I have read the following in various magazines: Ask your friends to save
doggie poop for you in bags and decorate your most exposed garden with it,
the bigger the dog the better. Also save human urine daily and use it
around the edges of the garden (gross-huh?). This is something along the
lines of what cats and other animals do to mark the territory. I have read
that this is somewhat effective at keeping out four legged predators.
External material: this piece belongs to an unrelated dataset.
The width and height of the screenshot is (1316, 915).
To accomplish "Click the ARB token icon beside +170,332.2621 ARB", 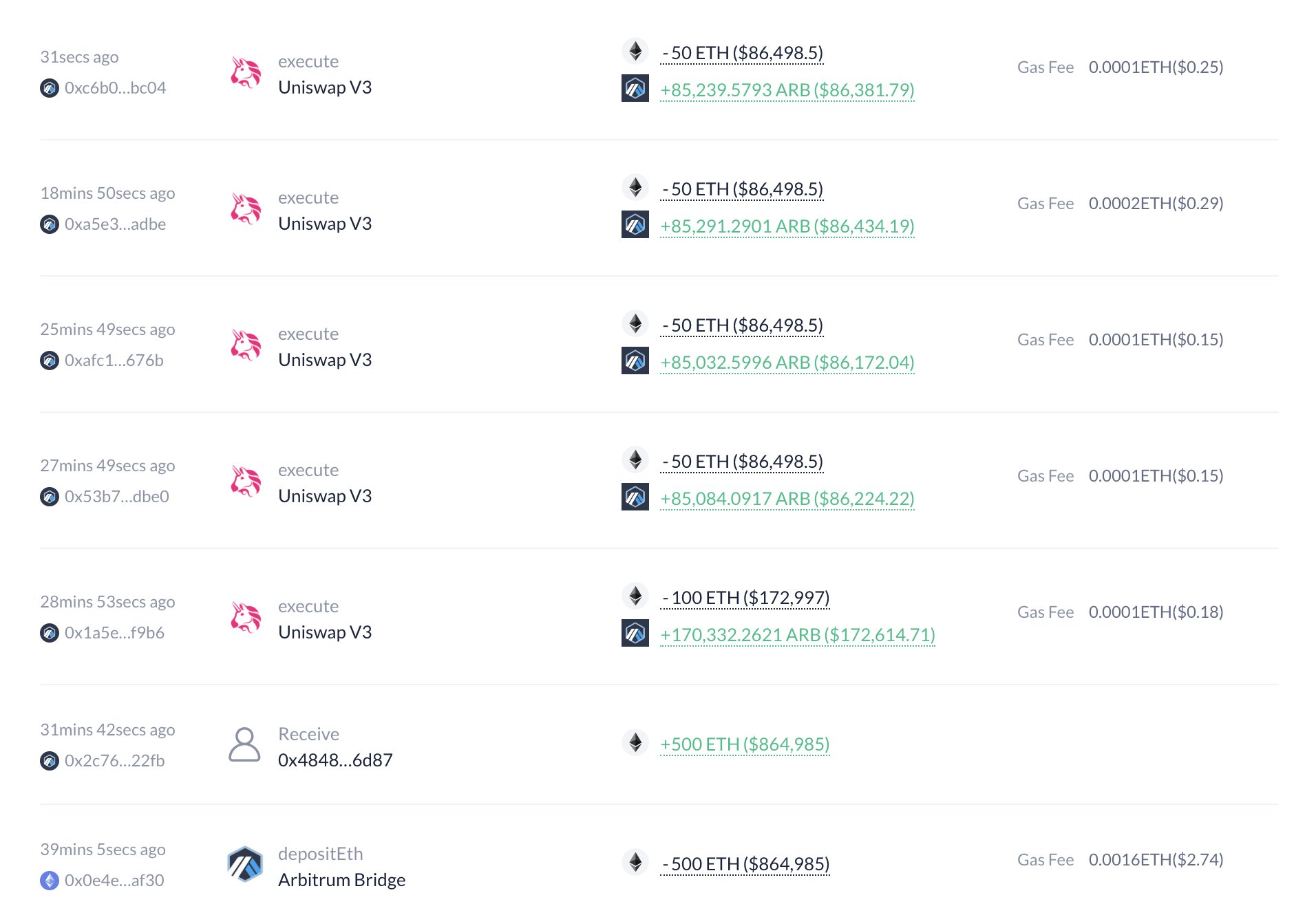I will click(x=635, y=633).
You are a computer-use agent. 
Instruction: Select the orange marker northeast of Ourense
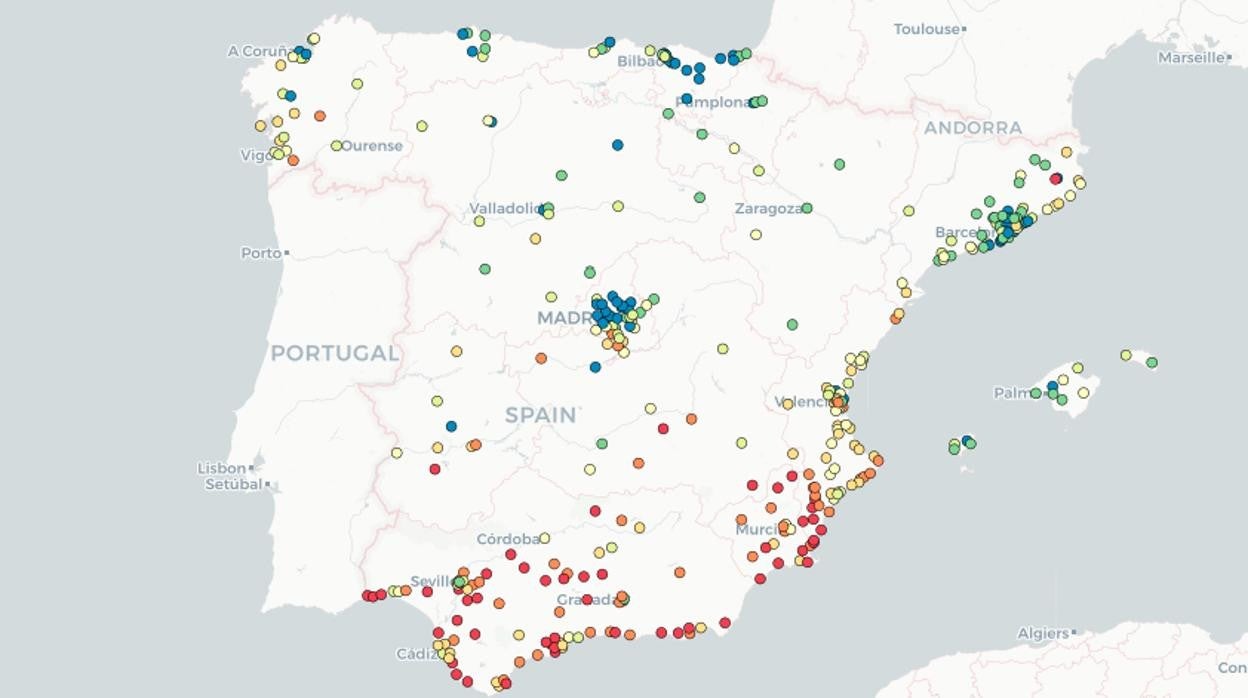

But,
if they are hungry enough - they will go anywhere.
Leila @
MuslimaLeila@hotmail.com
pattie@juno.com wrote:
> On Tue, 27 Apr 1999 18:15:43 -0500 stanberry
> <stanberry@knowledge-tree.com> writes:
> >Pattie:
> >Depending on how creative (or how big your family and friends group
> >is) may
> >I recommend that you get
> > 1. cucumbers (some love! to climb fences - especially with a
> >little help
> >from ties made from the cutting strips from plastic trash bags)
> > 2. depending on how good/bad the soil is- cantaloupes.
> > 3. any of the squash family: pumpkins, winter squash, spaghetti
> >squash,
> >acorn squash, zucchini, summer yellow squash, etc
> > 4. if the deer aren't extremely terrible you can use the fence to
> >support tomatoes also.
>
> Unfortunately. 1. My deer love to eat the cucumber flowers and those
> that get to be cucumbers, well, the deer take one bite out of each.
> 2. My deer love to eat the flowers off of these as well.
> 3. My deer love the squash family of flowers and really love the
> zukes that make it to the baby stage.
> I grow tomatoes, peppers, onions, cantaloupes, zukes, strawberries,
> grapes, cukes, gourds and some other things inside my electric
> fence. That is the only way that I get anything.
> So, Nancy, I thank you for your concideration but will have to
> ask you to think harder and try again to help me out.
>
> And Carol, super idea with the mini pumpkins. (Does having mice
> do the work for you make you Cinderella?) I think I will plant
> some in my neighbors yard and then let my grandchildren harvest
> them in the fall. Maybe the mini pumpkins will escape the deer if
> I aim them into my neighbor's bushes.
> Stan the cheap and lazy gardener
> P.S. Pumpkin: The other orange flower.